■ TRECHO ■
Estão tendo ataques de pânico do nada nos botequins do São Mateus. Levantam-se depressa, suados, touros que são para beber e comer, dizendo que precisam ir, sem explicar exatamente o motivo – até porque não sabem mesmo – e vazam.
Estão quebrando quando têm tudo de que precisam, quando já não trabalham tanto, quando têm uma vida estável e sem solavancos, com casa, dinheiro, saúde, mulher, cachorro e filhos. Ainda assim estão quebrando.
E acordam com o chumbo da noite pressionando seu peito, olhos arregalados divisando fantasmas nas sombras do teto.
Eu os vejo ao redor, trêmulos, aflitos.
Meus amigos estão quebrando também porque trabalham demais e sentem que são os exploradores de si mesmos quando pegam um e outro e outro trabalho para conseguir dinheiro, para saldar as contas, para ter um mínimo de dignidade.
E sonham com um tempo livre e trabalham loucamente por um tempo livre e quando conquistam o tempo livre estão cansados demais para aproveitá-lo.
Meus amigos entendem mais de zolpidem do que de barolo, e entendem de fluoxetina, sertralina, clonazepam, bromazepam, trazodona, bupropiona, crendospai.
Não conseguem ver um filme inteiro sem parar. Não conseguem ler um livro. Entediam-se e se agitam. Ficam preocupados se não têm alguma preocupação para se ocupar. Já não escrevem poesia em guardanapo de papel, não cultivam flores, não compõem músicas, não fazem pão.
E quebram. Quebram porque não conseguem deixar de ouvir o tic-tac do relógio. Ainda não têm 40, 50 anos e quebram porque se sentem velhos como a Terra – mas não sabem como engatinhar pelas próximas décadas.
Andam irritadiços, iracundos, explosivos.
Descrentes.
Cínicos.
E assim quebram, porque já não conseguem amar como amaram um dia. Porque sentem definhar o entusiasmo e naufragar a confiança. Veem-se impostores, embustes, estelionatários.
Meus amigos precisam ajudar-se uns aos outros, perdidos demais que estão em suas próprias misérias, ressequidos e cinzentos. Precisam reconhecer-se uns nos olhos dos outros e voar juntos para fora da borrasca furiosa de desejos artificiais e medos inexatos. Mergulhar no mar revolto. Pacificar a água. E nela fluir.

■ MATERIAL FORNECIDO ■
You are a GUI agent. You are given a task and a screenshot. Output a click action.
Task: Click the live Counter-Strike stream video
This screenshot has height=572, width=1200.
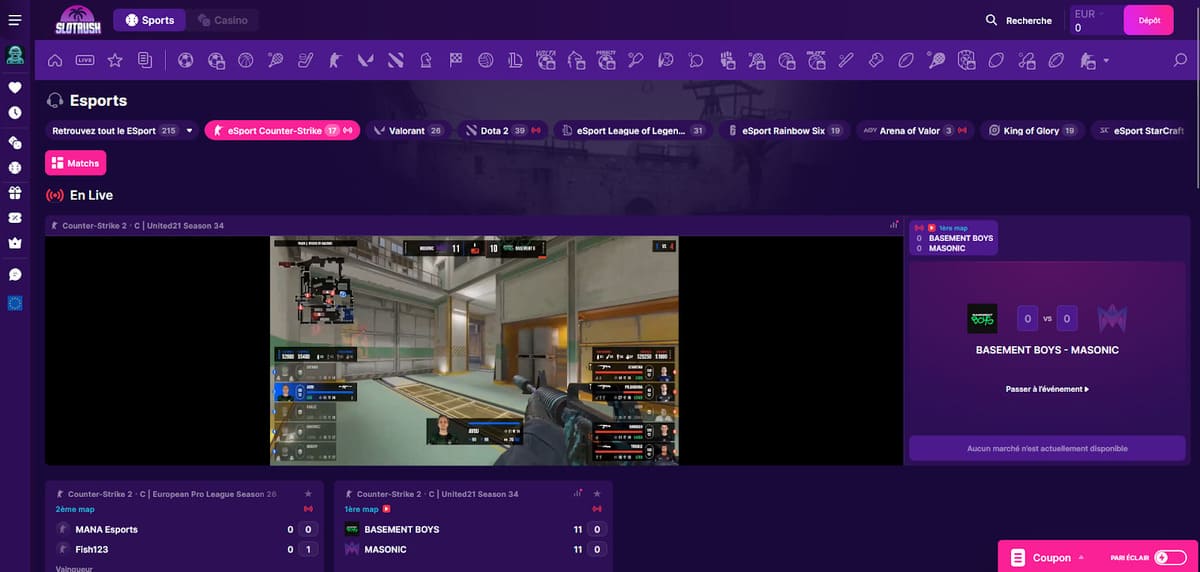tap(474, 350)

■ ENUNCIADO 1 ■
Reproduza, sem alterações, a parte do trecho que começa em "E quebram. Quebram" e segue até "E nela fluir.".
■ ENUNCIADO 2 ■
Segundo o trecho, onde estão ocorrendo ataques de pânico do nada?

■ RESPOSTA COMPLETA 1 ■
E quebram. Quebram porque não conseguem deixar de ouvir o tic-tac do relógio. Ainda não têm 40, 50 anos e quebram porque se sentem velhos como a Terra – mas não sabem como engatinhar pelas próximas décadas.
Andam irritadiços, iracundos, explosivos.
Descrentes.
Cínicos.
E assim quebram, porque já não conseguem amar como amaram um dia. Porque sentem definhar o entusiasmo e naufragar a confiança. Veem-se impostores, embustes, estelionatários.
Meus amigos precisam ajudar-se uns aos outros, perdidos demais que estão em suas próprias misérias, ressequidos e cinzentos. Precisam reconhecer-se uns nos olhos dos outros e voar juntos para fora da borrasca furiosa de desejos artificiais e medos inexatos. Mergulhar no mar revolto. Pacificar a água. E nela fluir.

■ RESPOSTA COMPLETA 2 ■
Nos botequins do São Mateus.